About John Collison
John Collison, president and co-founder of Stripe, has been promoting the concept of "agentic commerce," in which AI agents autonomously make purchases on behalf of users. At Stripe Sessions 2026 in late April, he demonstrated how a coding agent could use Stripe's new Agent Wallet to buy data and publish a report for sale, describing the transactions as "agent commerce live today." He stated that "if your product or your platform can possibly support machine to machine payments, we think you should build for it now." Collison also noted that new business creation on Stripe in the first quarter of 2026 was up 71% year over year, which he attributed to AI lowering barriers to entrepreneurship.

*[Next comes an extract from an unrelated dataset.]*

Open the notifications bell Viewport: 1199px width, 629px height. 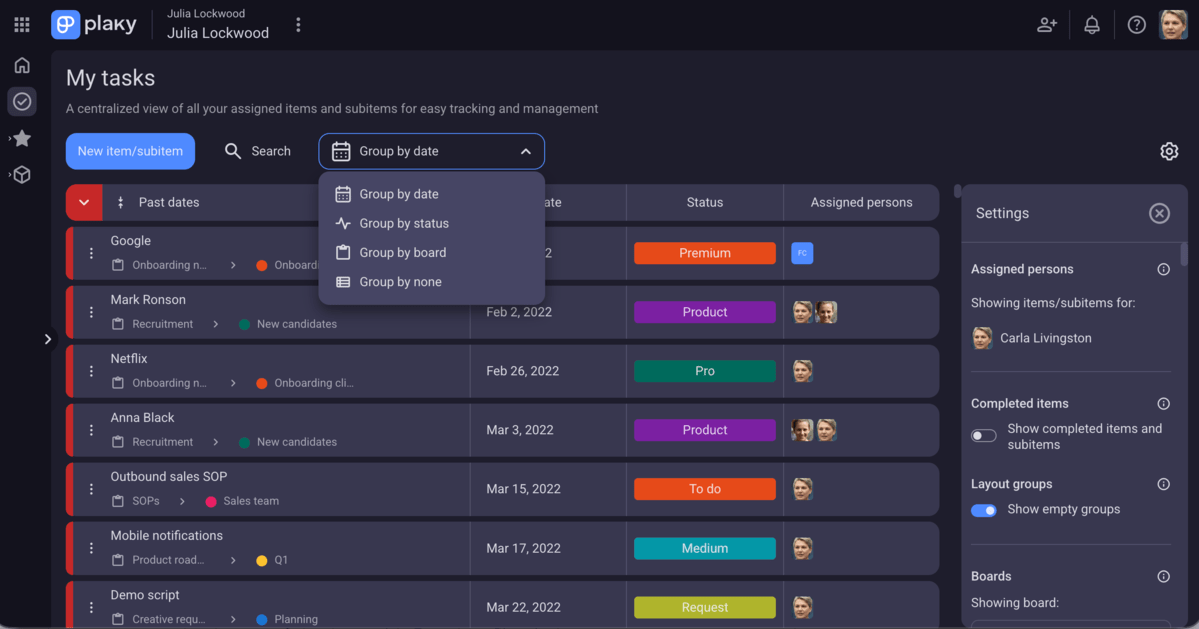pyautogui.click(x=1091, y=24)
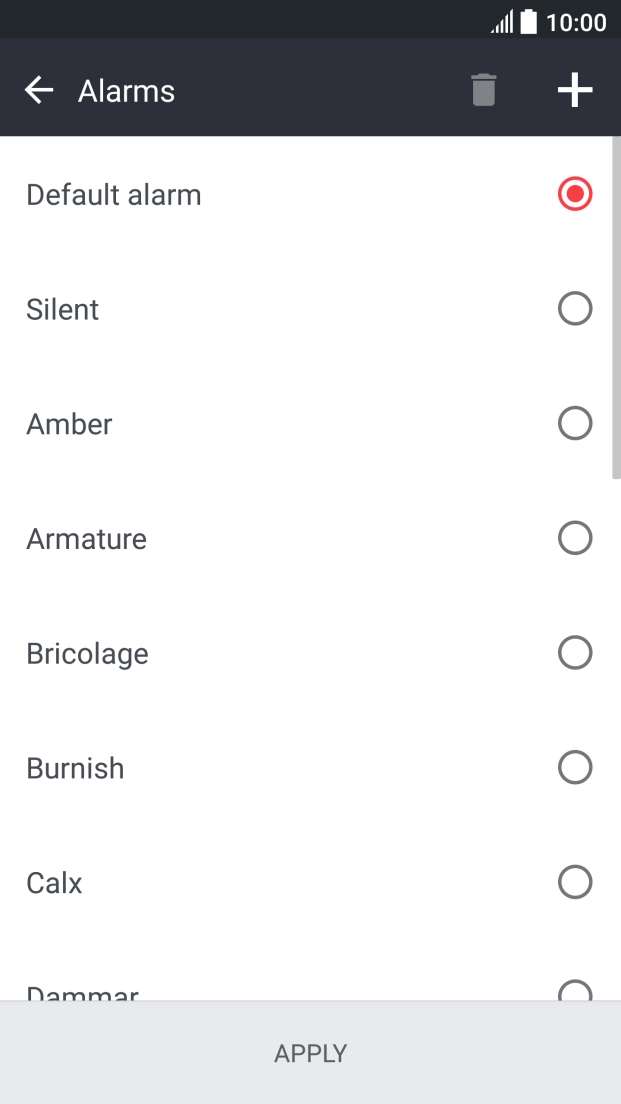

Collison has described the current period as "the singularity," which he said the company arbitrarily designated as starting on January 1, 2026. He characterized this as "the slow part of the singularity" because model improvements still require human effort. In interviews, he discussed the shift from keyword search to AI-powered shopping assistants and predicted that agents would increasingly use stablecoins for transactions, saying "I don't know that the treasury will be giving them social security numbers. So my guess is they're going to like stable coins." He also addressed the impact of AI on software companies, noting that while the software sector lost a trillion dollars in market value in early 2026, SaaS payment volumes on Stripe remained higher than before the sell-off.
Source: AI-verified profile updated from John Collison's recent appearances.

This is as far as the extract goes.